## Brief:
Make an exact copy of all the records, one that contains none of the pictures.

## Extracted information:
○ ○ ○ ○ ○ ○ ○
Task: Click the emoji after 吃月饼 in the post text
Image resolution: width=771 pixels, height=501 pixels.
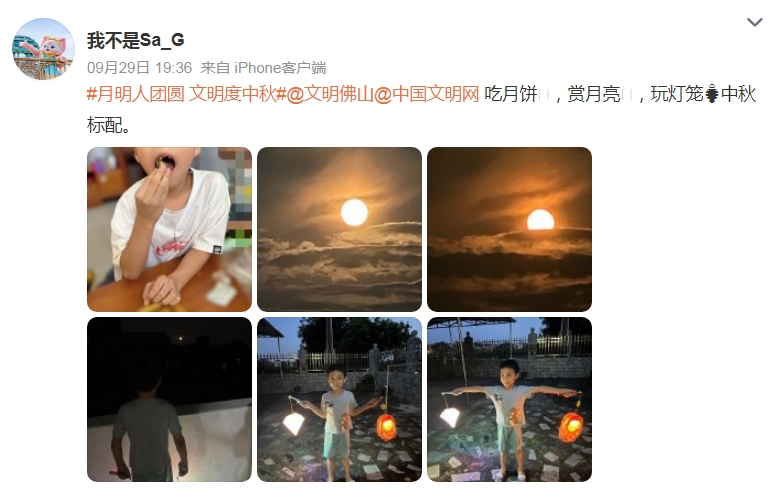Action: tap(544, 94)
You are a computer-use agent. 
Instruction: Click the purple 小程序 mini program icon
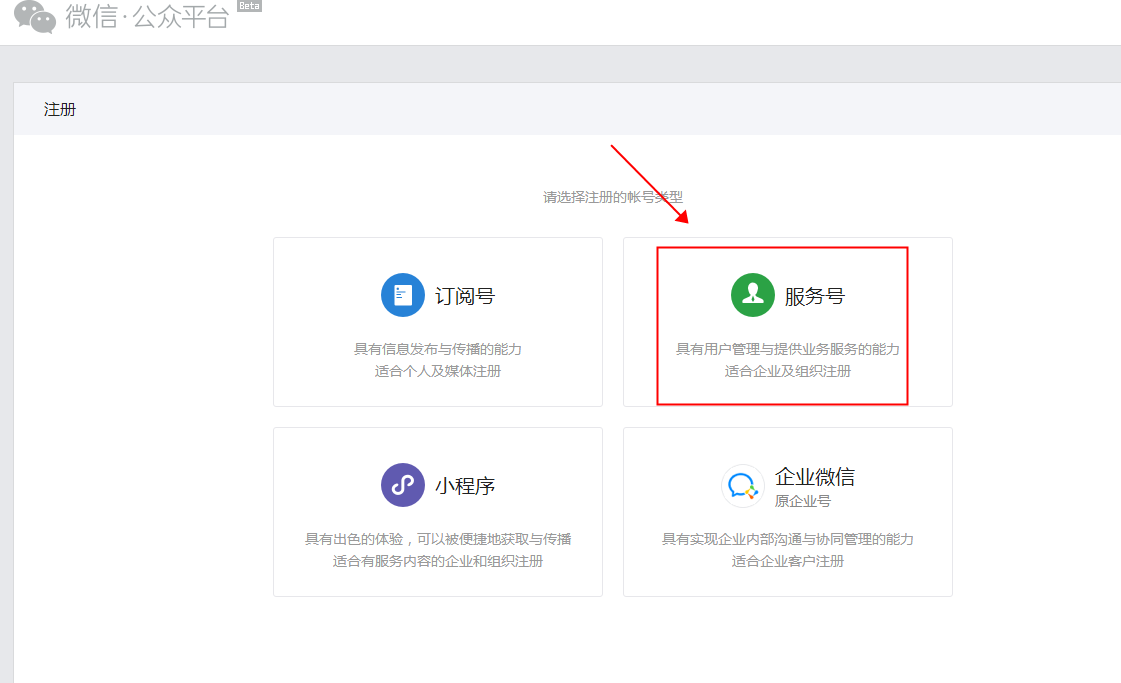coord(403,485)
○ ○ ○ ○ ○ ○ ○
## Solved exercise:
Task: Click the emoji after 吃月饼 in the post text
Image resolution: width=771 pixels, height=501 pixels.
Action: tap(544, 94)
You are a computer-use agent. 
Instruction: Click the purple 小程序 mini program icon
coord(403,485)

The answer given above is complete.